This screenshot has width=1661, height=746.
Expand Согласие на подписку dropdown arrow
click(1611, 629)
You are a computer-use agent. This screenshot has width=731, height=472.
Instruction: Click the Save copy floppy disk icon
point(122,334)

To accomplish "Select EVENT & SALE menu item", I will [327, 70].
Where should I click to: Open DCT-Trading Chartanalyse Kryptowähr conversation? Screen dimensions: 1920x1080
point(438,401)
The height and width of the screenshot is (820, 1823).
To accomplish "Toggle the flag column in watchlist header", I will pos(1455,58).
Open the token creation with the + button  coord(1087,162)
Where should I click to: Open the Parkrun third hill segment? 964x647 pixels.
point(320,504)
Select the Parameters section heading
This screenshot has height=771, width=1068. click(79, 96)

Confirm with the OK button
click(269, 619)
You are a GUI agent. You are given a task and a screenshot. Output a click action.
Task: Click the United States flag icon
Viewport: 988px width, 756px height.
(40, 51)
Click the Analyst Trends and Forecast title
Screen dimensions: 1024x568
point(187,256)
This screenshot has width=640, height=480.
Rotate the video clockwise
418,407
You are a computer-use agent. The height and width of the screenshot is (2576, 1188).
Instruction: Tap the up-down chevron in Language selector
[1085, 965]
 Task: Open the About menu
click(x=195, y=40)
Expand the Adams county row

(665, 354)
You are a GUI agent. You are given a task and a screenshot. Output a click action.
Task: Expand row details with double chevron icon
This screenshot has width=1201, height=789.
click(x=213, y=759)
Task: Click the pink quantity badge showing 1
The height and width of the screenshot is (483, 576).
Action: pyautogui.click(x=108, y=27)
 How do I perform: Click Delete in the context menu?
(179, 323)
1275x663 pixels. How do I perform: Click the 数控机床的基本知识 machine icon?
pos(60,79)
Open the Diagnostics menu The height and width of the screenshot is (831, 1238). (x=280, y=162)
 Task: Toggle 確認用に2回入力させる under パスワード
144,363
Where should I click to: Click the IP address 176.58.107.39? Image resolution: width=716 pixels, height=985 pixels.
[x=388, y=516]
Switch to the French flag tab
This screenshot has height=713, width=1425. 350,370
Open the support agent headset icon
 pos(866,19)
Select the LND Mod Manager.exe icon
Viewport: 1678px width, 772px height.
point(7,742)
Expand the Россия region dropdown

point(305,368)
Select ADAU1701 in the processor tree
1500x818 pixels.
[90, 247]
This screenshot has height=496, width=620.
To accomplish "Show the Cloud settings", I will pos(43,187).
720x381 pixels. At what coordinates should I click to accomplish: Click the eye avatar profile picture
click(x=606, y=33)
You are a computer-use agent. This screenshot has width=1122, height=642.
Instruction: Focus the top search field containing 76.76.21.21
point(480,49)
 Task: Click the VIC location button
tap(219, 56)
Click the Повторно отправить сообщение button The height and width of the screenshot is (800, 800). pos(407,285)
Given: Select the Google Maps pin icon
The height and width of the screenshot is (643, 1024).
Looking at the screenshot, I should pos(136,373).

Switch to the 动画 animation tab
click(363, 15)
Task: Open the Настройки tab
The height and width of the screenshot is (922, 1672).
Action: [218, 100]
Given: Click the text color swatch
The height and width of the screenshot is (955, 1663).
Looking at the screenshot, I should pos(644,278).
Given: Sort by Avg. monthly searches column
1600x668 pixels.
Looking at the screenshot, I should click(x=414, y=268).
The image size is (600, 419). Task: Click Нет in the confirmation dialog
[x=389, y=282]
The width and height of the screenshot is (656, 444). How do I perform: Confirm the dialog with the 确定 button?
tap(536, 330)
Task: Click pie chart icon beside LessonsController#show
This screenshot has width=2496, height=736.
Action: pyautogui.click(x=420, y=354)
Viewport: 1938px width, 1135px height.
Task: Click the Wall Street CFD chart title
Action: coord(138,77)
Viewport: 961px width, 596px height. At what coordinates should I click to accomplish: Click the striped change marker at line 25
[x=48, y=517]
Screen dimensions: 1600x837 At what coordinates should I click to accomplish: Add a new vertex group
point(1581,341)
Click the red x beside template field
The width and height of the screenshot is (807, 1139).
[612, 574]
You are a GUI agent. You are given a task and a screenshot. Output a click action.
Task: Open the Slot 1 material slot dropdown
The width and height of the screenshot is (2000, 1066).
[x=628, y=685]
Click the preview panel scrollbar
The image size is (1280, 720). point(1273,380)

▶ _PROMPT_
Using the listing above, show every line that includes the string "column".

▶ _EXPECTED ANSWER_
To accomplish "Toggle the flag column in watchlist header", I will pos(1455,58).
Given: Sort by Avg. monthly searches column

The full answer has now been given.